Rusty - email me some links to your cars. I'll feature them.

Dave

rrshadow2 said...

rarely would I ever suggest this, but the comment about spending thousands to restore a car with a value of around $400.00 is correct, This car would be best used as the base of some sort of custom job, powered by a V8 engine, using tail lights from some other car, pretty much use what you DO have and everything else borrow from other cars to get this back on the road. Nobody else is going to show up at the local cruise night in a Skoda

Anonymous said...

thanks dave...will do [ps I have weirder cars than this...hee hee]

rrshadow2..I agree with you on cars that are rough can be candidates for rodding...

unfortunately the chassis on these skodas..although incredibly robust [infact believe it or not these chassis do not look much different to Skoda chassis used during the war including on I believe Amoured cars although a larger version]...how do I know..I am into military vehicles too [keeping my 1102 roadster./convertible to build [or dream to build] a fake WW2 staff car...basically the design is the same basics ie; strong..a centre chassis tube not rails]

although very strong the centre tube makes it difficult to fit anything longer than skoda transmission, as cutting the tube will destroy said chassis.]

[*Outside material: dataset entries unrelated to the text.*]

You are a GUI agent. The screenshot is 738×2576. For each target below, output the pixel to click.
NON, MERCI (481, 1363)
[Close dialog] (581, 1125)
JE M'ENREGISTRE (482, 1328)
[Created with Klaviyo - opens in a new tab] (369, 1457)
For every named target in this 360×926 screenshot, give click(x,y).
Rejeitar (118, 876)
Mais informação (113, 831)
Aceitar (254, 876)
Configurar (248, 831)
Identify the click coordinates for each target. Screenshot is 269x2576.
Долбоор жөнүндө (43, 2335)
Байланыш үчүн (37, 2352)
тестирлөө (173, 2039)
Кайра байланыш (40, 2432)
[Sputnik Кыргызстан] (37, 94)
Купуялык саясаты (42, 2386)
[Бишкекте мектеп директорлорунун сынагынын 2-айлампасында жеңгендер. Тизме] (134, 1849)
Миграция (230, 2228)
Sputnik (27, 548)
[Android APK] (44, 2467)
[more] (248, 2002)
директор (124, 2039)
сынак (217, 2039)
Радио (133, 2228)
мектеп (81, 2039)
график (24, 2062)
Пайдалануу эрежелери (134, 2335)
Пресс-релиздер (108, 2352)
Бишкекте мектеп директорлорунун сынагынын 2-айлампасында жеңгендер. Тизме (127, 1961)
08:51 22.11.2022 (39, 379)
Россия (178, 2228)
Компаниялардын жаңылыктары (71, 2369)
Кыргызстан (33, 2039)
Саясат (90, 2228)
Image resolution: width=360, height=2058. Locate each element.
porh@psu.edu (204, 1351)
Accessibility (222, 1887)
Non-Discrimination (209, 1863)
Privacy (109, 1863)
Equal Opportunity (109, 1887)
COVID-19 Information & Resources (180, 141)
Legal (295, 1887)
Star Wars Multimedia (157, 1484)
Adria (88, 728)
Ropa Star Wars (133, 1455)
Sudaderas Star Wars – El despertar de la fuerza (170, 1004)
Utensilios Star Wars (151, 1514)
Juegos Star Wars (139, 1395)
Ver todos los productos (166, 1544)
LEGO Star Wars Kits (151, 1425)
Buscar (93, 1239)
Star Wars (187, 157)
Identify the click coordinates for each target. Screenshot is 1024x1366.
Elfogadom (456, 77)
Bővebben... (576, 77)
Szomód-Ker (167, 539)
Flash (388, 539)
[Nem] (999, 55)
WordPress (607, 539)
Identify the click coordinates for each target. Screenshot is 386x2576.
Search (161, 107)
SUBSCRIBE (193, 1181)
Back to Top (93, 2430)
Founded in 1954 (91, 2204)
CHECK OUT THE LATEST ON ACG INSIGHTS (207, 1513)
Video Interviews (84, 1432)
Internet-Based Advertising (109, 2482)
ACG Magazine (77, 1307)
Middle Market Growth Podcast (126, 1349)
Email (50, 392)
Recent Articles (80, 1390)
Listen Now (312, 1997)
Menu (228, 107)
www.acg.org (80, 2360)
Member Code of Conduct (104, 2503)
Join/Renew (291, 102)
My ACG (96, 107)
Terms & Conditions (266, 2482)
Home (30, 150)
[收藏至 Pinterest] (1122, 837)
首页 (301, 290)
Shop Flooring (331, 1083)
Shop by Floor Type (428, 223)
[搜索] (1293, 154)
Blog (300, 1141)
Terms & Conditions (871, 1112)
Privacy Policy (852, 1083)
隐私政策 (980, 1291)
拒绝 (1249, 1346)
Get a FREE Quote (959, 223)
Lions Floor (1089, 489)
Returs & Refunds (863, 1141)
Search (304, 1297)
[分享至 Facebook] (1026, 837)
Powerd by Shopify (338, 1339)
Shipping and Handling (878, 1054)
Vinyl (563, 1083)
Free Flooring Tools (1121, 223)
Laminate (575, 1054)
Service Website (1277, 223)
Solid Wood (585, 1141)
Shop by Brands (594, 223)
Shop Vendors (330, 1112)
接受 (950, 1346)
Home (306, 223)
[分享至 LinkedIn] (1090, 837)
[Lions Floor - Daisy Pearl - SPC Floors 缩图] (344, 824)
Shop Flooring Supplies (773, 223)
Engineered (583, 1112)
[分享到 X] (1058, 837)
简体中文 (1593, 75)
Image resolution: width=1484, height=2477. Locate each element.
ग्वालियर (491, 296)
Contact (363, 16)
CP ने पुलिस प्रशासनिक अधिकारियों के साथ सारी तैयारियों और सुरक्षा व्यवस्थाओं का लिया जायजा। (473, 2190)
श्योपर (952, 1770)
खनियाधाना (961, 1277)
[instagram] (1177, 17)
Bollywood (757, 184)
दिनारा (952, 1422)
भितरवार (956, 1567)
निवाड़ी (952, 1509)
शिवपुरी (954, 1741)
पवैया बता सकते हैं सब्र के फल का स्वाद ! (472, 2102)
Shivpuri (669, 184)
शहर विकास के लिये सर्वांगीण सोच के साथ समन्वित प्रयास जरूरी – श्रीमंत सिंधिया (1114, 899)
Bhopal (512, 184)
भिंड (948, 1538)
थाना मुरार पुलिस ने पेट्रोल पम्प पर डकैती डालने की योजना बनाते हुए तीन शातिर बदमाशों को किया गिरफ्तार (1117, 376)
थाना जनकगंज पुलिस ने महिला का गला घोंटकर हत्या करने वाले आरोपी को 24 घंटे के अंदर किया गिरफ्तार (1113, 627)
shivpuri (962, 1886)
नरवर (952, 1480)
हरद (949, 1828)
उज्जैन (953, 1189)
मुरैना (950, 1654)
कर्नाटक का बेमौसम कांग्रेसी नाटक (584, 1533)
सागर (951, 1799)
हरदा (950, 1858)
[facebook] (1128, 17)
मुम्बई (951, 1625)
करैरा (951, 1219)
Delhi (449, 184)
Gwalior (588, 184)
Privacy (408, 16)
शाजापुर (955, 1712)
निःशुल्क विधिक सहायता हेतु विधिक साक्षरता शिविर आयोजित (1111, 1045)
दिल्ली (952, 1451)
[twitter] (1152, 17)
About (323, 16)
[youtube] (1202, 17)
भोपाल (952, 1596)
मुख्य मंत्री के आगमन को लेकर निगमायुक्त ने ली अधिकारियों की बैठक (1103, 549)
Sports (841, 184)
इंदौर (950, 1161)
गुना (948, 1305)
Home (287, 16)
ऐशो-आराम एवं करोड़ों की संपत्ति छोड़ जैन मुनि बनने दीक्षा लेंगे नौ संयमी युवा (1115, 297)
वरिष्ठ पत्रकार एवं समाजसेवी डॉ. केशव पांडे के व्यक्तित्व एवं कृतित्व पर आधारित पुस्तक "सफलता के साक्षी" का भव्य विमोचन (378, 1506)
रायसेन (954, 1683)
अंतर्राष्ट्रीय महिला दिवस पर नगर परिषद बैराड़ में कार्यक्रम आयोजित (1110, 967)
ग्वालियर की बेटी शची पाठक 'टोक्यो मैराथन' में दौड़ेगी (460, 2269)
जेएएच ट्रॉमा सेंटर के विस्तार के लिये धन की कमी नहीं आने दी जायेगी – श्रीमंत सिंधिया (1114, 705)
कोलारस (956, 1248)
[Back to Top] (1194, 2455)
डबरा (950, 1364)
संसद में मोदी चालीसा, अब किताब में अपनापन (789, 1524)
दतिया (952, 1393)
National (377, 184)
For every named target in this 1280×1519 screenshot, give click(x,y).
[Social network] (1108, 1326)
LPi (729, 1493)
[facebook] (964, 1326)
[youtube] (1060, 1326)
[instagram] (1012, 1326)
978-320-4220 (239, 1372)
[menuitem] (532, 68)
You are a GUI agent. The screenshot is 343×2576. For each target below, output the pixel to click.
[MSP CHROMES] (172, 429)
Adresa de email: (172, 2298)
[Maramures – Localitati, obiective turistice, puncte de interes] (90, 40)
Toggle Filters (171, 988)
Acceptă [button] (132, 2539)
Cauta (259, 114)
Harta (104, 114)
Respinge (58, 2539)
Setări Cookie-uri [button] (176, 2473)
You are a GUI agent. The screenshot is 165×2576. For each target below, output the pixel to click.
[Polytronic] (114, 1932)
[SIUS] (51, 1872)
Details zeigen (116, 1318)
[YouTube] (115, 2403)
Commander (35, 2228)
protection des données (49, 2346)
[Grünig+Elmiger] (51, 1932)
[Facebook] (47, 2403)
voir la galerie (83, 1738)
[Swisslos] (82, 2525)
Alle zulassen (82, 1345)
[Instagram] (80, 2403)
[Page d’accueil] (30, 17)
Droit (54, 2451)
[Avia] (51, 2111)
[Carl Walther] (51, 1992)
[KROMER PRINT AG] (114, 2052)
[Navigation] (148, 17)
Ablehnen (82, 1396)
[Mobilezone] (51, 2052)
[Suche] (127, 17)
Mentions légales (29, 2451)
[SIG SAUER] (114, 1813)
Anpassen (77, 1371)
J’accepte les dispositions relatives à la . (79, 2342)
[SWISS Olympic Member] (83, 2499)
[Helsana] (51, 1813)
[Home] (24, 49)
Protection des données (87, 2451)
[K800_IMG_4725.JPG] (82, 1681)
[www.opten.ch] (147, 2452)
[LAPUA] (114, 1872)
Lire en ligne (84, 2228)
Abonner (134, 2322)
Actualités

ironically there are few decent skodas available in australia as enthusiasts do hold onto the good ones, and few restoration projects come up...maybe thats because years ago i bought em all hee hee...sadly Ill health means i must part with mine..Skoda enthusiasts are a loyal bunch so although few and far between those into Skodas rarely part with their good ones.{ A friend just imported 2 nice ones from their homeland as restored ones are hard to find.]

cheers rusty

Rancher said...

That is a pity not have any more information and/or contact for anonymous from Australia to address him personally.
We used to have a contact on Major Warwick family - Skoda 440 dealer and racer in Mobilgas Trial but all was lost after PC damage. :(
To know more about Skoda 440, pls, do not hesitate to visit www.spartaky.cz - web dedicated to this model.
If you have information and/or pictures about old skodas from 50th found abroad they are welcome on my email.

See my Skoda 440 with me

Just to continue the story of Black Skoda 440 from Saint Louis, Missouri. Reportedy it has been sold to lsome Museum.